Could every entry be set down once more, exactly as given?

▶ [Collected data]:
*** Block opens ***

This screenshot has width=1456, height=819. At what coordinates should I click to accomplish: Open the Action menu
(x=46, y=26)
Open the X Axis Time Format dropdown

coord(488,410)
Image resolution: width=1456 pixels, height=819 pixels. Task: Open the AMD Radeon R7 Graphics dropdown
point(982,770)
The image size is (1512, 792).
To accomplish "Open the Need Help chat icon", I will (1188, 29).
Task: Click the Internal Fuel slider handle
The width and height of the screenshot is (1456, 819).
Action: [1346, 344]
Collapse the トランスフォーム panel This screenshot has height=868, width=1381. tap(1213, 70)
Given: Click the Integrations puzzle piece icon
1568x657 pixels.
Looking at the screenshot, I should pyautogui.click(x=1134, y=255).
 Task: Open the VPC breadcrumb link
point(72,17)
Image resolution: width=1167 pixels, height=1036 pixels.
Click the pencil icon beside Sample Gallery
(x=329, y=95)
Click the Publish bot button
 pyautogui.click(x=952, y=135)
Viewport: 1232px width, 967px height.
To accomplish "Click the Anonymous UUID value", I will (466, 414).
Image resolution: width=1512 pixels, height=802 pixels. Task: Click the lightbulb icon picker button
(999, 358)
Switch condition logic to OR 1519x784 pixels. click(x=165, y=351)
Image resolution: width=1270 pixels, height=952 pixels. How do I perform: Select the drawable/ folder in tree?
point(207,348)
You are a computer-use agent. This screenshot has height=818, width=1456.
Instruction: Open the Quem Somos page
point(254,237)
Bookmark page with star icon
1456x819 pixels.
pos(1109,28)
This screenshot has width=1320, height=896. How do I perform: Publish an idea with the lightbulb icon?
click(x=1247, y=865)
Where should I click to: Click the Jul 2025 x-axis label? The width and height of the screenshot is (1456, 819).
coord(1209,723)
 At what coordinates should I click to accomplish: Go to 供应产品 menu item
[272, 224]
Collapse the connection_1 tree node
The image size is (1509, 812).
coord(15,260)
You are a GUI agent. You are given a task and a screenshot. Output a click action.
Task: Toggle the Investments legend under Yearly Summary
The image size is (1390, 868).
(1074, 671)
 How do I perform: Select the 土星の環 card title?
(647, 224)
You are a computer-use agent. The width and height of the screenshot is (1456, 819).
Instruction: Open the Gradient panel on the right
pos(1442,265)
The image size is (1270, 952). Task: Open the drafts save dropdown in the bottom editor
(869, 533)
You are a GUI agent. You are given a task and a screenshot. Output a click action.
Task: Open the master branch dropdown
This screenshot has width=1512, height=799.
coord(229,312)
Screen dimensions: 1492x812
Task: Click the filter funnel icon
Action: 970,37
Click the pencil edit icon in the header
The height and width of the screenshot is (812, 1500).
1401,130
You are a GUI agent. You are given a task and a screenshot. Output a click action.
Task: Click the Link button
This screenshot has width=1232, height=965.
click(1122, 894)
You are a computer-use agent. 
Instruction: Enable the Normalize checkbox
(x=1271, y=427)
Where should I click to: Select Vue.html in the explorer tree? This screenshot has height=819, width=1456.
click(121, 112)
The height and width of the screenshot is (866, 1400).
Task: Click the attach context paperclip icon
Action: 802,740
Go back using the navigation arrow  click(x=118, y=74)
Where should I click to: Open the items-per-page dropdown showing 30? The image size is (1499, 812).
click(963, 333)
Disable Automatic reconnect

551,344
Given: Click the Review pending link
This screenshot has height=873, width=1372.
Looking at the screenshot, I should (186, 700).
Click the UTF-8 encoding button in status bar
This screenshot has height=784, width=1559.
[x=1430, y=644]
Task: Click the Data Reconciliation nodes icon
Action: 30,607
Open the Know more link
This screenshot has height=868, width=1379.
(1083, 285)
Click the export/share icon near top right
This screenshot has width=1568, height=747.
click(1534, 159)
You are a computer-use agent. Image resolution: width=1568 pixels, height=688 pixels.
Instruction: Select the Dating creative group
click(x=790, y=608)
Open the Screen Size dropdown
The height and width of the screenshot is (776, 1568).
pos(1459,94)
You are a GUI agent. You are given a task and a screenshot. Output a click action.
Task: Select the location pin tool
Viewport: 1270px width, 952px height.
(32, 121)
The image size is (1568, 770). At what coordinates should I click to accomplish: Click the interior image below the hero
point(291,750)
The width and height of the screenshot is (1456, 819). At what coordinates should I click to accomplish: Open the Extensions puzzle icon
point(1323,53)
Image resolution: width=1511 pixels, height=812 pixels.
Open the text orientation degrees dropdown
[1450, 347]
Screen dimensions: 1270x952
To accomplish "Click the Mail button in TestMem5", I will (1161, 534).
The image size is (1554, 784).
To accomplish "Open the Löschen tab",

*** Block closes ***

▶ [Exercise result]:
This screenshot has width=1456, height=819. At what coordinates should I click to accomplish: Open the Action menu
(x=46, y=26)
Open the X Axis Time Format dropdown

coord(488,410)
Image resolution: width=1456 pixels, height=819 pixels. Task: Open the AMD Radeon R7 Graphics dropdown
point(982,770)
The image size is (1512, 792).
To accomplish "Open the Need Help chat icon", I will (1188, 29).
Task: Click the Internal Fuel slider handle
The width and height of the screenshot is (1456, 819).
Action: [1346, 344]
Collapse the トランスフォーム panel This screenshot has height=868, width=1381. tap(1213, 70)
Given: Click the Integrations puzzle piece icon
1568x657 pixels.
Looking at the screenshot, I should pyautogui.click(x=1134, y=255).
 Task: Open the VPC breadcrumb link
point(72,17)
Image resolution: width=1167 pixels, height=1036 pixels.
Click the pencil icon beside Sample Gallery
(x=329, y=95)
Click the Publish bot button
 pyautogui.click(x=952, y=135)
Viewport: 1232px width, 967px height.
To accomplish "Click the Anonymous UUID value", I will (466, 414).
Image resolution: width=1512 pixels, height=802 pixels. Task: Click the lightbulb icon picker button
(999, 358)
Switch condition logic to OR 1519x784 pixels. click(x=165, y=351)
Image resolution: width=1270 pixels, height=952 pixels. How do I perform: Select the drawable/ folder in tree?
point(207,348)
You are a computer-use agent. This screenshot has height=818, width=1456.
Instruction: Open the Quem Somos page
point(254,237)
Bookmark page with star icon
1456x819 pixels.
pos(1109,28)
This screenshot has width=1320, height=896. How do I perform: Publish an idea with the lightbulb icon?
click(x=1247, y=865)
Where should I click to: Click the Jul 2025 x-axis label? The width and height of the screenshot is (1456, 819).
coord(1209,723)
 At what coordinates should I click to accomplish: Go to 供应产品 menu item
[272, 224]
Collapse the connection_1 tree node
The image size is (1509, 812).
coord(15,260)
You are a GUI agent. You are given a task and a screenshot. Output a click action.
Task: Toggle the Investments legend under Yearly Summary
The image size is (1390, 868).
(1074, 671)
 How do I perform: Select the 土星の環 card title?
(647, 224)
You are a computer-use agent. The width and height of the screenshot is (1456, 819).
Instruction: Open the Gradient panel on the right
pos(1442,265)
The image size is (1270, 952). Task: Open the drafts save dropdown in the bottom editor
(869, 533)
You are a GUI agent. You are given a task and a screenshot. Output a click action.
Task: Open the master branch dropdown
This screenshot has width=1512, height=799.
coord(229,312)
Screen dimensions: 1492x812
Task: Click the filter funnel icon
Action: 970,37
Click the pencil edit icon in the header
The height and width of the screenshot is (812, 1500).
1401,130
You are a GUI agent. You are given a task and a screenshot. Output a click action.
Task: Click the Link button
This screenshot has width=1232, height=965.
click(1122, 894)
You are a computer-use agent. 
Instruction: Enable the Normalize checkbox
(x=1271, y=427)
Where should I click to: Select Vue.html in the explorer tree? This screenshot has height=819, width=1456.
click(121, 112)
The height and width of the screenshot is (866, 1400).
Task: Click the attach context paperclip icon
Action: 802,740
Go back using the navigation arrow  click(x=118, y=74)
Where should I click to: Open the items-per-page dropdown showing 30? The image size is (1499, 812).
click(963, 333)
Disable Automatic reconnect

551,344
Given: Click the Review pending link
This screenshot has height=873, width=1372.
Looking at the screenshot, I should (186, 700).
Click the UTF-8 encoding button in status bar
This screenshot has height=784, width=1559.
[x=1430, y=644]
Task: Click the Data Reconciliation nodes icon
Action: 30,607
Open the Know more link
This screenshot has height=868, width=1379.
(1083, 285)
Click the export/share icon near top right
This screenshot has width=1568, height=747.
click(1534, 159)
You are a computer-use agent. Image resolution: width=1568 pixels, height=688 pixels.
Instruction: Select the Dating creative group
click(x=790, y=608)
Open the Screen Size dropdown
The height and width of the screenshot is (776, 1568).
pos(1459,94)
You are a GUI agent. You are given a task and a screenshot. Output a click action.
Task: Select the location pin tool
Viewport: 1270px width, 952px height.
(32, 121)
The image size is (1568, 770). At what coordinates should I click to accomplish: Click the interior image below the hero
point(291,750)
The width and height of the screenshot is (1456, 819). At what coordinates should I click to accomplish: Open the Extensions puzzle icon
point(1323,53)
Image resolution: width=1511 pixels, height=812 pixels.
Open the text orientation degrees dropdown
[1450, 347]
Screen dimensions: 1270x952
To accomplish "Click the Mail button in TestMem5", I will (1161, 534).
The image size is (1554, 784).
To accomplish "Open the Löschen tab",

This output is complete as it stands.